Wer Lippenherpes hat, sollte den Kontakt mit Babys meiden. Die Herpes-simplex-Viren, die bei Erwachsenen Lippenbläschen hervorrufen, können bei Säuglingen Mundfäule und Fieber auslösen. „Im schlimmsten Fall entzündet sich sogar die Hirnhaut, weil das Immunsystem der Kleinen noch nicht so ausgebildet ist“, sagt Apotheker Ralf Weckop aus Tönisvorst im Apothekenmagazin „Senioren Ratgeber“.

Gefährliche Flüssigkeit: Ein Mundschutz hilft

Auch beim Kontakt mit älteren Babys sollten sich an Herpes Erkrankte gründlich die Hände waschen und desinfizieren, da eine Ansteckung auch über die Hände ist möglich, etwa beim Fläschchenzubereiten.

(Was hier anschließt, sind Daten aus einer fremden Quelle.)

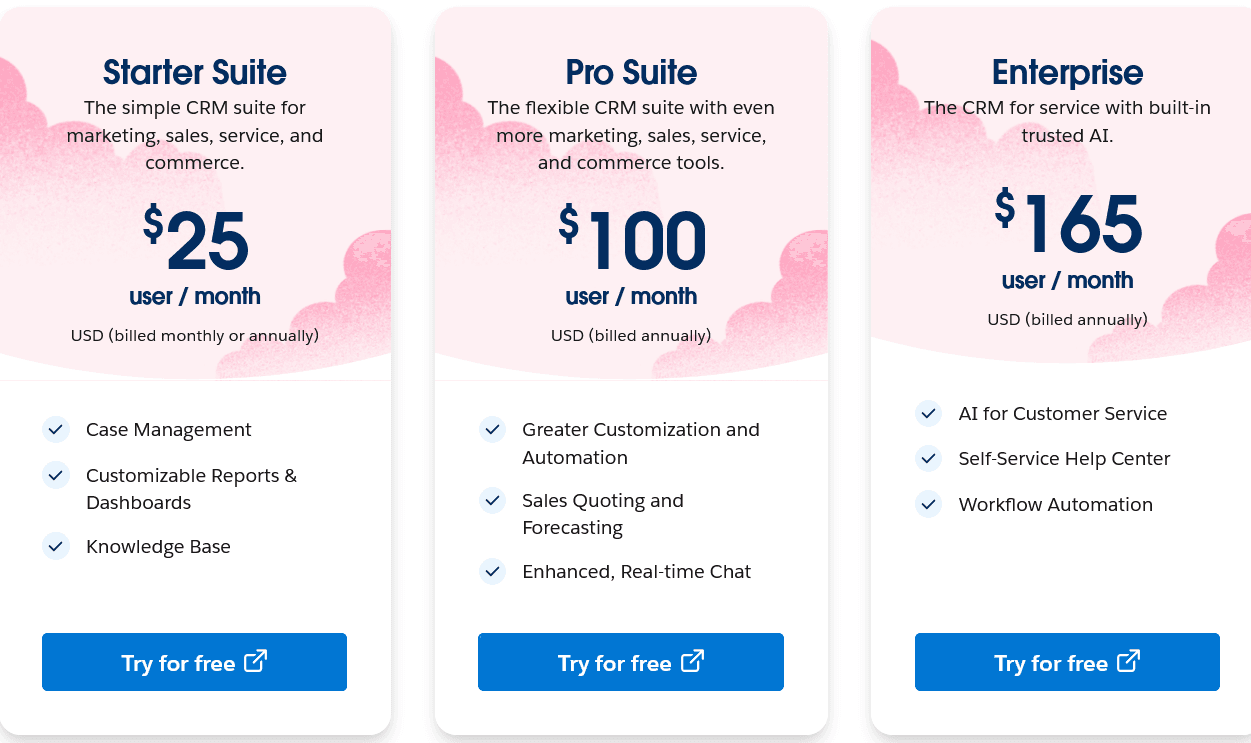
Task: Click the $100 Pro Suite price
Action: 631,242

Bei einem Treffen mit Säuglingen am besten einen Mundschutz tragen. Höchst ansteckend ist die Flüssigkeit in den Bläschen.“Aus ihnen werden die Viren mit dem Speichel durch Tröpfchen übertragen, etwa beim Sprechen, Husten oder Niesen“, sagt Apotheker Weckop.

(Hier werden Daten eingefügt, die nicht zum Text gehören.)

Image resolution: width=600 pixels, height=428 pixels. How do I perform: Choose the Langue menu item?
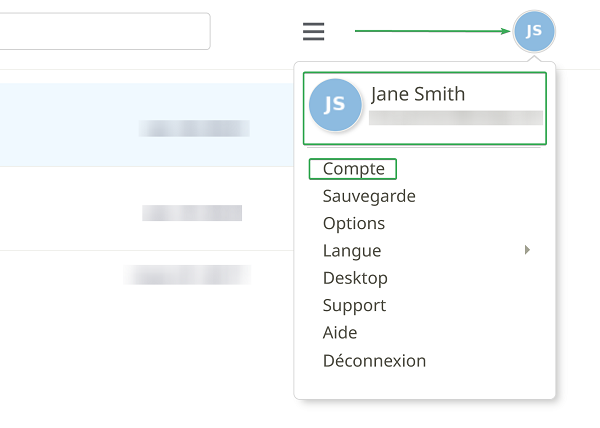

Wann Erkrankte einen Arzt aufsuchen sollten

Gut behandeln lassen sich die Lippenbläschen mit einer antiviralen Salbe aus der Apotheke oder decken sie mit einem Hydrokolloidpflaster ab. Sobald die Bläschen abheilen und trocken sind, geht die Ansteckungsgefahr zurück. Wer mehr als sechsmal im Jahr an Lippenherpes leidet, die Bläschen länger als zehn Tage bleiben oder wenn sich der Herpes auf Kinn oder Nase ausweitet, sollten Betroffene einen Arzt aufsuchen.